Basically I am trying to do simple socket communication between System A and system C via system B(When A,B and C are in same network).

When I am ping from A to B (10.1.1.20) ping is not working.

is there any way to send a packet coming to interface eth0 of system B and send it of eth1 of system B in above topology?

5
  • 2
    Please edit your question and add more details and clarification. How exactly do you send traffic? What means "not able to send it"? Does an error occur? Do the packets get sent directly from A to C without passing B? This would be the expected behavior if all interfaces are connected to the same logical network. Addresses 10.1.1.300 and 10.1.1.400 are invalid. What is your network mask? Routing tables? Showing the corresponding code would help to understand your question.
    – Bodo
    Dec 16, 2020 at 15:45
  • body says "A to C via B". Title says "from three different system in same" which is it? Dec 16, 2020 at 16:12
  • If you can't ping B from A, then doing anything else in that direction between those two hosts seems to be out of the question. You seem to have an issue with your network setup that you will need to resolve before you can start thinking about sending data between your systems.
    – Kusalananda
    Dec 16, 2020 at 16:23
  • What virtualization software do you use? How did you configure the network for the VMs? Please add more details about what you want to implement. Do you want to configure the routing in a way that any packet sent from A to C or vice versa will be automatically routed via B? Or do you want to implement a software to be run on machine B that will communicate with both A and C and forward data from A to C and vice versa?
    – Bodo
    Dec 16, 2020 at 16:40
  • Inconsistency: Title says same network, body says "to interface eth0 of system B and send it of eth1". Dec 16, 2020 at 17:21

1 Answer 1

1

Your current setup will not work because eth0 and eth1 on Machine-B must belong to different subnets in order for Layer 3 packet forwarding to take place.

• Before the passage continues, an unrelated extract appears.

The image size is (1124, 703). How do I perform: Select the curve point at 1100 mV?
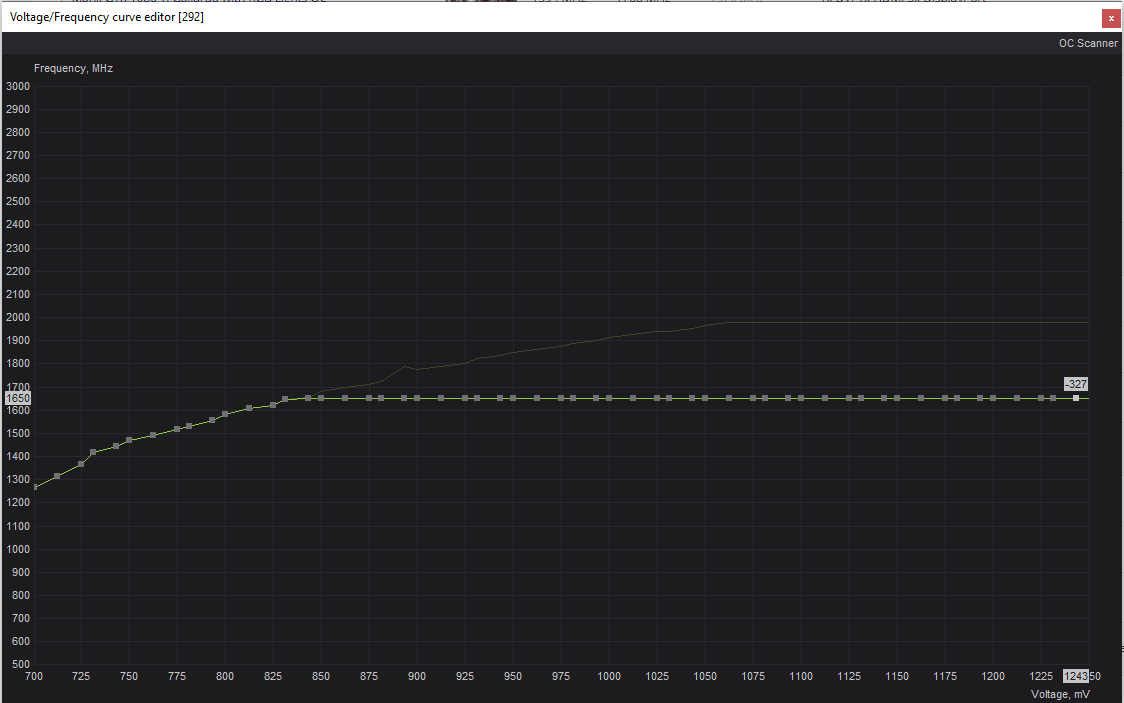point(801,397)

However, you can make Machine-B forward frames at Layer 2 within a broadcast domain. This means that Machine-B must be configured as a bridge (or Layer 2 switch).

Here is a howto guide from Ubuntu Website. It explains how to turn a linux box into a network bridge for a subnet.

You must log in to answer this question.

Not the answer you're looking for? Browse other questions tagged .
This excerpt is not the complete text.